**** DATA EXTRACT

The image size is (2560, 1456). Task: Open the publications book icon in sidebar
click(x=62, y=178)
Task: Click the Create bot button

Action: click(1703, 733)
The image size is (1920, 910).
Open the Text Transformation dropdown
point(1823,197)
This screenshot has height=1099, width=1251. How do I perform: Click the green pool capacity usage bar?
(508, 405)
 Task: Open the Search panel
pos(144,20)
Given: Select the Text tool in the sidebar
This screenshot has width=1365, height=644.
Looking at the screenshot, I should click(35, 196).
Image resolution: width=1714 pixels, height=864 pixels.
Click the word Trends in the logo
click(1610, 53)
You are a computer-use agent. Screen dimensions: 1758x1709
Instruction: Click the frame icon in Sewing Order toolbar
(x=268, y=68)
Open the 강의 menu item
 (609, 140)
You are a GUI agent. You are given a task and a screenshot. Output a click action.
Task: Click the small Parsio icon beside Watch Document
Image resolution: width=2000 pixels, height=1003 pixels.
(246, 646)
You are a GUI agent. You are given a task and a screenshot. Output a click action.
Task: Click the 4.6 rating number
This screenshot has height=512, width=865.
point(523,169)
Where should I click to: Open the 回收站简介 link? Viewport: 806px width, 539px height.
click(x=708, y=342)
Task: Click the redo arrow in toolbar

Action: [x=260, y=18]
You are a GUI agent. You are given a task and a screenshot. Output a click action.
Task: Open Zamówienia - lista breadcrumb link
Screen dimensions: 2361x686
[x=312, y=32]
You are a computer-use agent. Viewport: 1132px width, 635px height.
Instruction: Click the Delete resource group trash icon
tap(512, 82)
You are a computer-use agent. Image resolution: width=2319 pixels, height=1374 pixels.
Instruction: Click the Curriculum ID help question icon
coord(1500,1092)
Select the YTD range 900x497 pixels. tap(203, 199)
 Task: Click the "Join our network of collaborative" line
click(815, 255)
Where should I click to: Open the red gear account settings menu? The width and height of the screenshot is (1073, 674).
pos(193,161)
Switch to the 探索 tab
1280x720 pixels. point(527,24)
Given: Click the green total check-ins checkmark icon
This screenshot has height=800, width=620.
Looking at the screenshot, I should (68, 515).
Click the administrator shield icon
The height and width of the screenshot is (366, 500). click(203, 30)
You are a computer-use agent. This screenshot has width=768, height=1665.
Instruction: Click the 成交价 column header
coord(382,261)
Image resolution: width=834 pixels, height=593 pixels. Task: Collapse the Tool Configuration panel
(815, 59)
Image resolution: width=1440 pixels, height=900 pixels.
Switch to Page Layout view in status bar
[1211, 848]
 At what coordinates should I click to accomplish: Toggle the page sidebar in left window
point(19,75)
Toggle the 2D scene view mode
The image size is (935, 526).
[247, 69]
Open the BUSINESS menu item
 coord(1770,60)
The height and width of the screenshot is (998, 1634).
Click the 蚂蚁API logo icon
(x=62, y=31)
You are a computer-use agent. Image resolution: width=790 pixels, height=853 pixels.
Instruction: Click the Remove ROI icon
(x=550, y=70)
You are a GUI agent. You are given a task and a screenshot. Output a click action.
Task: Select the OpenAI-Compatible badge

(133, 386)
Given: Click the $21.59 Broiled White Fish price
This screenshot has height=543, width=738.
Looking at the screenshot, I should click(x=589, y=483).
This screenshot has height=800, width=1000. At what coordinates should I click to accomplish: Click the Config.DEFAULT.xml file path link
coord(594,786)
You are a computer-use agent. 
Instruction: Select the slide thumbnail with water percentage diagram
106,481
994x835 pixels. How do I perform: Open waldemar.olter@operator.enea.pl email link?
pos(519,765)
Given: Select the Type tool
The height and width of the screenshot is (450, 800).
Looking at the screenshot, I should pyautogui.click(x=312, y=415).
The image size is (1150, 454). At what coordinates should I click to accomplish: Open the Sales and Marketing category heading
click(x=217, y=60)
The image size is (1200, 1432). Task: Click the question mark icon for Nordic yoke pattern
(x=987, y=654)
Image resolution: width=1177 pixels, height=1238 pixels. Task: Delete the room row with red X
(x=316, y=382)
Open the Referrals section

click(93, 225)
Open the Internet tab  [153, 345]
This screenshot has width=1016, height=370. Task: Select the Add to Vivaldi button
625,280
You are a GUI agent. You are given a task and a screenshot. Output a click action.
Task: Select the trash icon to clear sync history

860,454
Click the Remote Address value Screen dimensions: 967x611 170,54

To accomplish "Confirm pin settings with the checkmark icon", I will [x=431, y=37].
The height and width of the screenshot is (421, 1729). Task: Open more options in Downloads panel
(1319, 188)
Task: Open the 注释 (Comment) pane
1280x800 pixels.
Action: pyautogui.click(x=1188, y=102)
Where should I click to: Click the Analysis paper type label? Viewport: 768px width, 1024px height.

********

• [EXERCISE GOAL]:
In the rows from the line containing "Given: Click the $21.59" through the line containing "(x=987, y=654)", swap "Open" for "Launch" and give those lines again with nothing else changed.

• [EXERCISE ANSWER]:
Given: Click the $21.59 Broiled White Fish price
This screenshot has height=543, width=738.
Looking at the screenshot, I should click(x=589, y=483).
This screenshot has height=800, width=1000. At what coordinates should I click to accomplish: Click the Config.DEFAULT.xml file path link
coord(594,786)
You are a computer-use agent. 
Instruction: Select the slide thumbnail with water percentage diagram
106,481
994x835 pixels. How do I perform: Launch waldemar.olter@operator.enea.pl email link?
pos(519,765)
Given: Select the Type tool
The height and width of the screenshot is (450, 800).
Looking at the screenshot, I should pyautogui.click(x=312, y=415).
The image size is (1150, 454). At what coordinates should I click to accomplish: Launch the Sales and Marketing category heading
click(x=217, y=60)
The image size is (1200, 1432). Task: Click the question mark icon for Nordic yoke pattern
(x=987, y=654)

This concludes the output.